» **Exercise**
Copy out the material below line for line, with no changes at all.

» **Supplied records**
+--

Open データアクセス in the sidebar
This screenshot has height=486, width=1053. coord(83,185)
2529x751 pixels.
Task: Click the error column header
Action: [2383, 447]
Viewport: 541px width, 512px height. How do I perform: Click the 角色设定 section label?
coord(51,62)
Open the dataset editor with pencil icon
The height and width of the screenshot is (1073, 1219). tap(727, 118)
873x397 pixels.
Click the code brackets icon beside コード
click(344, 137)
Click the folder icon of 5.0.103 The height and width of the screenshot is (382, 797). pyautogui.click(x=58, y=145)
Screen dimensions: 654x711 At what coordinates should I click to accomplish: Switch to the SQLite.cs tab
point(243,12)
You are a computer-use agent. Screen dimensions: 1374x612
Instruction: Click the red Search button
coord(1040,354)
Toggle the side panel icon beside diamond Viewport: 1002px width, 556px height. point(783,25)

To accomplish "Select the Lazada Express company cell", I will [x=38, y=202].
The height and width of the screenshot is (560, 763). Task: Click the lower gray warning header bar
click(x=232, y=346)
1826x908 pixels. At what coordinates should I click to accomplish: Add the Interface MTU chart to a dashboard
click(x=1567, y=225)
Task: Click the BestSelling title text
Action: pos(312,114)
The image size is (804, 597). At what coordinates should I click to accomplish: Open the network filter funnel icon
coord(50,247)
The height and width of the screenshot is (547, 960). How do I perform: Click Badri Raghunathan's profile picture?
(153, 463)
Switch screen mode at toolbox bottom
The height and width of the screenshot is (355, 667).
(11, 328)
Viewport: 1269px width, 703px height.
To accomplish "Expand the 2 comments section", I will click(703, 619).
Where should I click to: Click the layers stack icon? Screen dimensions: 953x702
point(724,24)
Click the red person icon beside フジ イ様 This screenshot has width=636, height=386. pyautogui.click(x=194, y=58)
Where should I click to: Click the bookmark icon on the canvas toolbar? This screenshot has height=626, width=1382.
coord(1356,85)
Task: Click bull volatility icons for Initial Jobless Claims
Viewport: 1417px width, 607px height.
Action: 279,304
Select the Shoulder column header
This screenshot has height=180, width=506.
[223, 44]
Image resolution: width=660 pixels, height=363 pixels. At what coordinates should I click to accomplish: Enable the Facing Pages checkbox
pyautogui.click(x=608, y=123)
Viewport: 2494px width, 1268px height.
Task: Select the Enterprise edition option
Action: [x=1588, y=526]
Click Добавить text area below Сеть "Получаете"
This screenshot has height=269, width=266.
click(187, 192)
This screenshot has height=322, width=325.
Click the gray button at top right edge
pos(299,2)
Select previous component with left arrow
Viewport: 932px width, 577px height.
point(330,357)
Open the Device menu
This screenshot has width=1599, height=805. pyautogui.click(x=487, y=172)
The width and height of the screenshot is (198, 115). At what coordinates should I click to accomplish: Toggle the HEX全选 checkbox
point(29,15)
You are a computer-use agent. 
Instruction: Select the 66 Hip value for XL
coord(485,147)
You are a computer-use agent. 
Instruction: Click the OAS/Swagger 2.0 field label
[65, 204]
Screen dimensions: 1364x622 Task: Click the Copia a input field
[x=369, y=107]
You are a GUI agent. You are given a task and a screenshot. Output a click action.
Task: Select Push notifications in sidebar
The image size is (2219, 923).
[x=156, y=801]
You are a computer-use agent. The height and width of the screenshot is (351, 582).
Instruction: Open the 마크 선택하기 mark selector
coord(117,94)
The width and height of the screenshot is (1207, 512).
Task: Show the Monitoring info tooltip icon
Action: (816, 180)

+--

» **Problem solution**
Open データアクセス in the sidebar
This screenshot has height=486, width=1053. coord(83,185)
2529x751 pixels.
Task: Click the error column header
Action: [2383, 447]
Viewport: 541px width, 512px height. How do I perform: Click the 角色设定 section label?
coord(51,62)
Open the dataset editor with pencil icon
The height and width of the screenshot is (1073, 1219). tap(727, 118)
873x397 pixels.
Click the code brackets icon beside コード
click(344, 137)
Click the folder icon of 5.0.103 The height and width of the screenshot is (382, 797). pyautogui.click(x=58, y=145)
Screen dimensions: 654x711 At what coordinates should I click to accomplish: Switch to the SQLite.cs tab
point(243,12)
You are a computer-use agent. Screen dimensions: 1374x612
Instruction: Click the red Search button
coord(1040,354)
Toggle the side panel icon beside diamond Viewport: 1002px width, 556px height. point(783,25)

To accomplish "Select the Lazada Express company cell", I will [x=38, y=202].
The height and width of the screenshot is (560, 763). Task: Click the lower gray warning header bar
click(x=232, y=346)
1826x908 pixels. At what coordinates should I click to accomplish: Add the Interface MTU chart to a dashboard
click(x=1567, y=225)
Task: Click the BestSelling title text
Action: pos(312,114)
The image size is (804, 597). At what coordinates should I click to accomplish: Open the network filter funnel icon
coord(50,247)
The height and width of the screenshot is (547, 960). How do I perform: Click Badri Raghunathan's profile picture?
(153, 463)
Switch screen mode at toolbox bottom
The height and width of the screenshot is (355, 667).
(11, 328)
Viewport: 1269px width, 703px height.
To accomplish "Expand the 2 comments section", I will click(703, 619).
Where should I click to: Click the layers stack icon? Screen dimensions: 953x702
point(724,24)
Click the red person icon beside フジ イ様 This screenshot has width=636, height=386. pyautogui.click(x=194, y=58)
Where should I click to: Click the bookmark icon on the canvas toolbar? This screenshot has height=626, width=1382.
coord(1356,85)
Task: Click bull volatility icons for Initial Jobless Claims
Viewport: 1417px width, 607px height.
Action: 279,304
Select the Shoulder column header
This screenshot has height=180, width=506.
[223, 44]
Image resolution: width=660 pixels, height=363 pixels. At what coordinates should I click to accomplish: Enable the Facing Pages checkbox
pyautogui.click(x=608, y=123)
Viewport: 2494px width, 1268px height.
Task: Select the Enterprise edition option
Action: [x=1588, y=526]
Click Добавить text area below Сеть "Получаете"
This screenshot has height=269, width=266.
click(187, 192)
This screenshot has height=322, width=325.
Click the gray button at top right edge
pos(299,2)
Select previous component with left arrow
Viewport: 932px width, 577px height.
point(330,357)
Open the Device menu
This screenshot has width=1599, height=805. pyautogui.click(x=487, y=172)
The width and height of the screenshot is (198, 115). At what coordinates should I click to accomplish: Toggle the HEX全选 checkbox
point(29,15)
You are a computer-use agent. 
Instruction: Select the 66 Hip value for XL
coord(485,147)
You are a computer-use agent. 
Instruction: Click the OAS/Swagger 2.0 field label
[65, 204]
Screen dimensions: 1364x622 Task: Click the Copia a input field
[x=369, y=107]
You are a GUI agent. You are given a task and a screenshot. Output a click action.
Task: Select Push notifications in sidebar
The image size is (2219, 923).
[x=156, y=801]
You are a computer-use agent. The height and width of the screenshot is (351, 582).
Instruction: Open the 마크 선택하기 mark selector
coord(117,94)
The width and height of the screenshot is (1207, 512).
Task: Show the Monitoring info tooltip icon
Action: (816, 180)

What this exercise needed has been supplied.